**Task objective:** Take the listing and print it in full, exactly as given.

**Data extracts:**
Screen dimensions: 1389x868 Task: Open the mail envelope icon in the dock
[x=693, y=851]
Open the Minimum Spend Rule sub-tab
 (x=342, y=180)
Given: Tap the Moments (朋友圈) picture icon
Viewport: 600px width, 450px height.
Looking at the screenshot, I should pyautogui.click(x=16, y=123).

**Worked solution:**
Screen dimensions: 1389x868 Task: Open the mail envelope icon in the dock
[x=693, y=851]
Open the Minimum Spend Rule sub-tab
 (x=342, y=180)
Given: Tap the Moments (朋友圈) picture icon
Viewport: 600px width, 450px height.
Looking at the screenshot, I should pyautogui.click(x=16, y=123).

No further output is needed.